Each line from the one containing "Pracovní místa (54, 503)" through the end of the entries below should be transcribed exactly, and no other line.

··· Extracted data

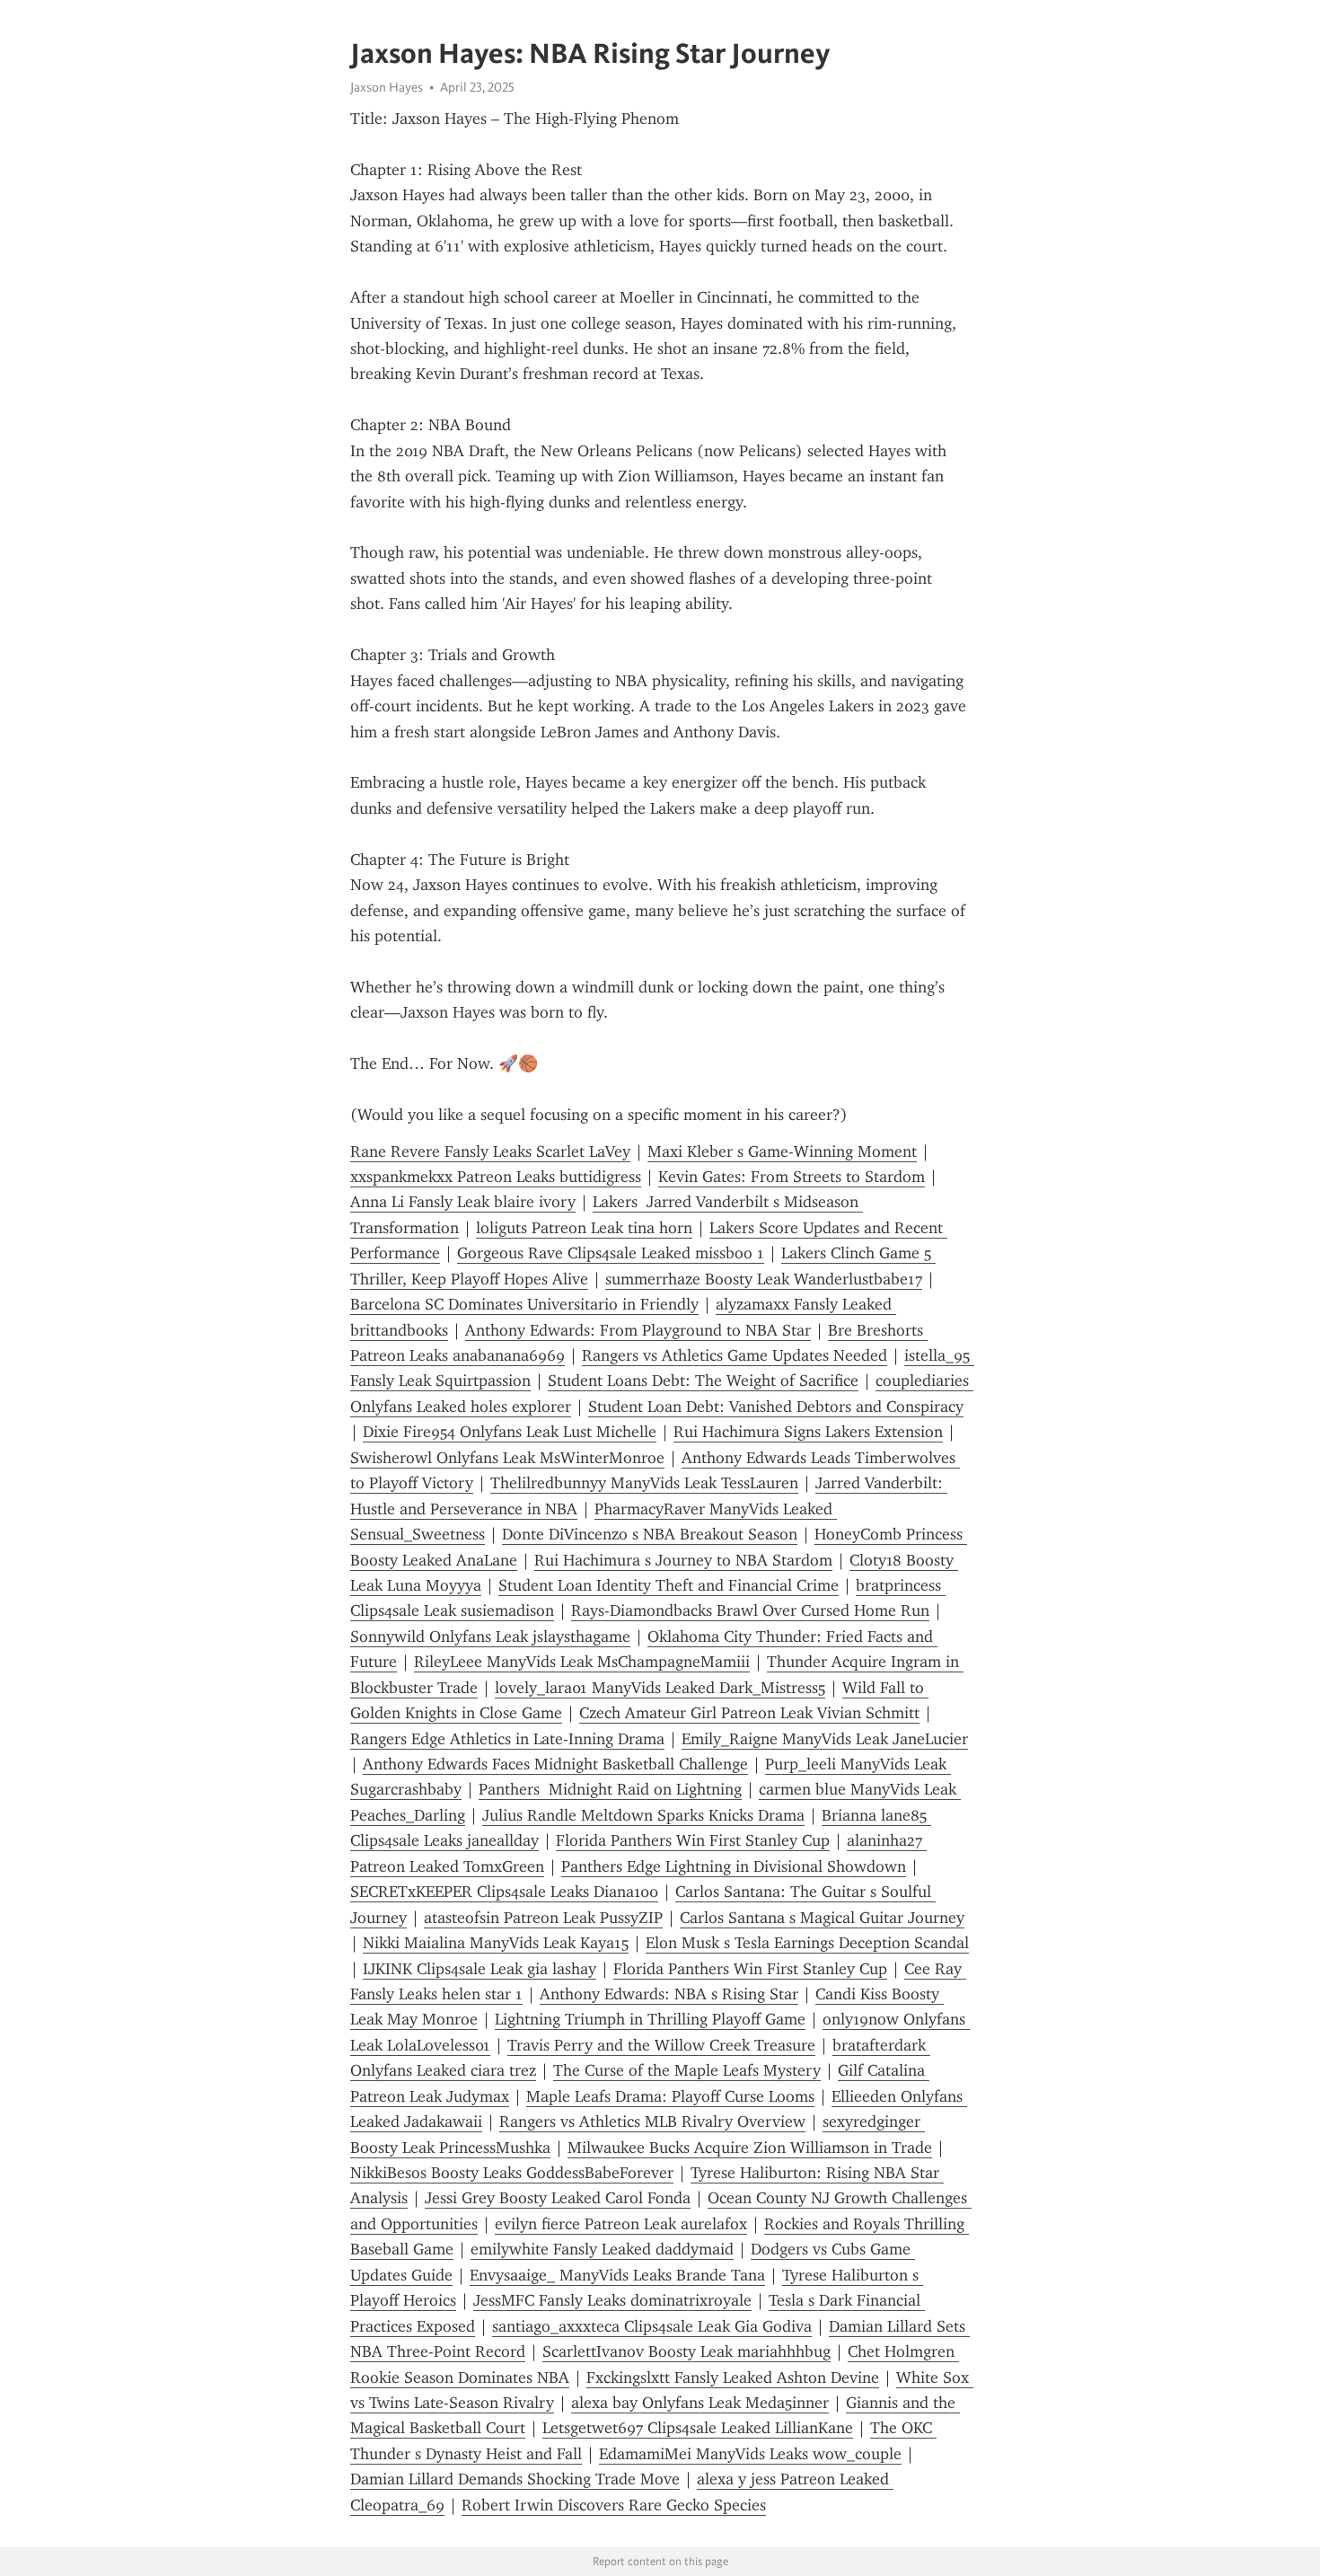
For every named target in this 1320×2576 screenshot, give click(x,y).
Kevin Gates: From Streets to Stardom (791, 1177)
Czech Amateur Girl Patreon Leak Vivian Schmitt (749, 1713)
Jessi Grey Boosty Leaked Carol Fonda (558, 2198)
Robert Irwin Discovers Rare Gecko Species (614, 2505)
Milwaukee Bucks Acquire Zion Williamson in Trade (750, 2147)
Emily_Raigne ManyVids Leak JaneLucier (825, 1739)
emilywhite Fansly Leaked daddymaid (602, 2249)
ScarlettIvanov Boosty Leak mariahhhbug (686, 2351)
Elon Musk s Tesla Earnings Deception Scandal (807, 1943)
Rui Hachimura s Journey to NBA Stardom (683, 1560)
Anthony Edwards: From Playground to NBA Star (638, 1330)
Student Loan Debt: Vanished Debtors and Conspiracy (776, 1406)
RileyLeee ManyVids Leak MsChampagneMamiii (582, 1662)
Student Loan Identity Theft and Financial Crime (668, 1585)
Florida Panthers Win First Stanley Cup (693, 1840)
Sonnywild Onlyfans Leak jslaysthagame (490, 1636)
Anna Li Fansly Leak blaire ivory (463, 1202)
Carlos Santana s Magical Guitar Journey (822, 1918)
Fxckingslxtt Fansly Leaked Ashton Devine (732, 2377)
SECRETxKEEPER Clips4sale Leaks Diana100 (504, 1891)
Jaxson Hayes (386, 87)
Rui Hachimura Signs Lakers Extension (808, 1432)
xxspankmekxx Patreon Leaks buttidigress (495, 1177)
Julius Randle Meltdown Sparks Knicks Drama (643, 1815)
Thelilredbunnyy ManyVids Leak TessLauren (644, 1483)
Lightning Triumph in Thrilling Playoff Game (650, 2019)
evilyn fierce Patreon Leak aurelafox (621, 2224)
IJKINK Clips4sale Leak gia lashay (479, 1969)
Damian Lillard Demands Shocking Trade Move (515, 2479)
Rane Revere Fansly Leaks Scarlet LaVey (490, 1151)
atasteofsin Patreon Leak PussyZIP (543, 1918)
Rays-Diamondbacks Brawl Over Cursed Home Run (750, 1610)
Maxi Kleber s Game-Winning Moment (782, 1151)
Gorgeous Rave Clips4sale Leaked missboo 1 (610, 1253)
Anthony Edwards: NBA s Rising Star (669, 1994)
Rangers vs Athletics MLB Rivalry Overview (652, 2121)
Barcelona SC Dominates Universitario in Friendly (524, 1304)
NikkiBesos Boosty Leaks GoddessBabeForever (511, 2173)
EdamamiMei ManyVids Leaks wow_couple (750, 2454)
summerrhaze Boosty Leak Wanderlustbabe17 (763, 1279)
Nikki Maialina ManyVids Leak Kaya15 (496, 1943)
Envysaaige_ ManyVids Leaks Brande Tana (617, 2275)
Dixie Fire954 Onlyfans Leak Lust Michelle (509, 1432)
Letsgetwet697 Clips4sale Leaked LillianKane (697, 2428)
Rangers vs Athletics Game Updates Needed (734, 1355)
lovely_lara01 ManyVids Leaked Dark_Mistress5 (660, 1688)
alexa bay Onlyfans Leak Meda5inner (700, 2403)
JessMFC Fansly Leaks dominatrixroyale (612, 2300)
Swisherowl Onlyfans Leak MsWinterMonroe (507, 1458)
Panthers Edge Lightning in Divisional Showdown (733, 1866)
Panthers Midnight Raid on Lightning (610, 1789)
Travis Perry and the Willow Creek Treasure (661, 2045)
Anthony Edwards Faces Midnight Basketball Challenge (555, 1764)
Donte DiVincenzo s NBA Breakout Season (649, 1534)
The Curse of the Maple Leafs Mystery (687, 2070)
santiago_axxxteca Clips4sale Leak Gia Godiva (652, 2326)
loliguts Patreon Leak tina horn (584, 1228)
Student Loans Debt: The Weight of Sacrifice (703, 1380)
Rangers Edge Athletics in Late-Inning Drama (507, 1739)
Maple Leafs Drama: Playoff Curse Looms (670, 2096)
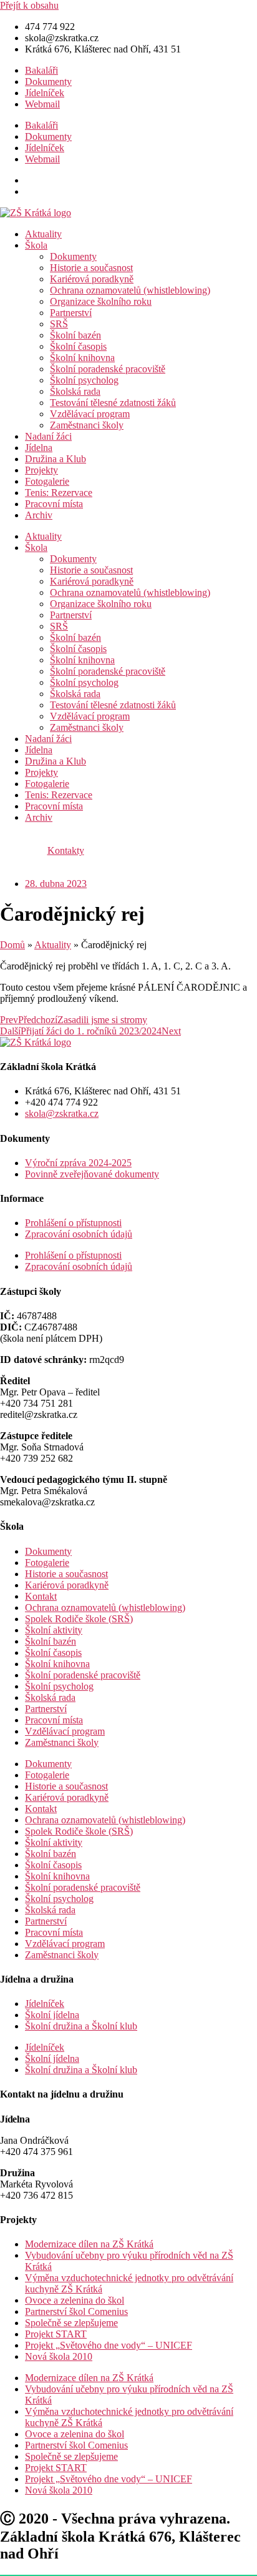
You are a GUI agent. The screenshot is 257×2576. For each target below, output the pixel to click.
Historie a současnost (91, 267)
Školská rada (75, 391)
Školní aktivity (53, 1630)
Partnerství (71, 312)
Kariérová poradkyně (91, 279)
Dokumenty (48, 81)
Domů (12, 944)
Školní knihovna (82, 357)
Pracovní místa (54, 503)
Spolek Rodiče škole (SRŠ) (79, 1618)
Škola (36, 245)
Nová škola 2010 (58, 2356)
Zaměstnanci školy (87, 425)
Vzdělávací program (90, 414)
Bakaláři (41, 70)
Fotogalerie (47, 481)
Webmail (42, 104)
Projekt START (56, 2334)
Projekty (41, 470)
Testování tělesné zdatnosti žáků (113, 402)
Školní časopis (78, 346)
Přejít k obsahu (29, 5)
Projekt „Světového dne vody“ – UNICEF (108, 2345)
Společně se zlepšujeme (71, 2322)
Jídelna (38, 447)
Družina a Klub (55, 458)
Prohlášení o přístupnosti (73, 1222)
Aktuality (43, 234)
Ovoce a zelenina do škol (74, 2300)
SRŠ (59, 324)
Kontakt (41, 1596)
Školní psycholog (84, 380)
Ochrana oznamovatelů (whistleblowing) (130, 290)
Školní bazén (75, 335)
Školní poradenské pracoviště (107, 369)
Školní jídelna (52, 2014)
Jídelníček (44, 92)
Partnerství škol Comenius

······

- _Exercise solution_
Pracovní místa (54, 503)
Spolek Rodiče škole (SRŠ) (79, 1618)
Škola (36, 245)
Nová škola 2010 (58, 2356)
Zaměstnanci školy (87, 425)
Vzdělávací program (90, 414)
Bakaláři (41, 70)
Fotogalerie (47, 481)
Webmail (42, 104)
Projekt START (56, 2334)
Projekty (41, 470)
Testování tělesné zdatnosti žáků (113, 402)
Školní časopis (78, 346)
Přejít k obsahu (29, 5)
Projekt „Světového dne vody“ – UNICEF (108, 2345)
Společně se zlepšujeme (71, 2322)
Jídelna (38, 447)
Družina a Klub (55, 458)
Prohlášení o přístupnosti (73, 1222)
Aktuality (43, 234)
Ovoce a zelenina do škol (74, 2300)
SRŠ (59, 324)
Kontakt (41, 1596)
Školní psycholog (84, 380)
Ochrana oznamovatelů (whistleblowing) (130, 290)
Školní bazén (75, 335)
Školní poradenské pracoviště (107, 369)
Školní jídelna (52, 2014)
Jídelníček (44, 92)
Partnerství škol Comenius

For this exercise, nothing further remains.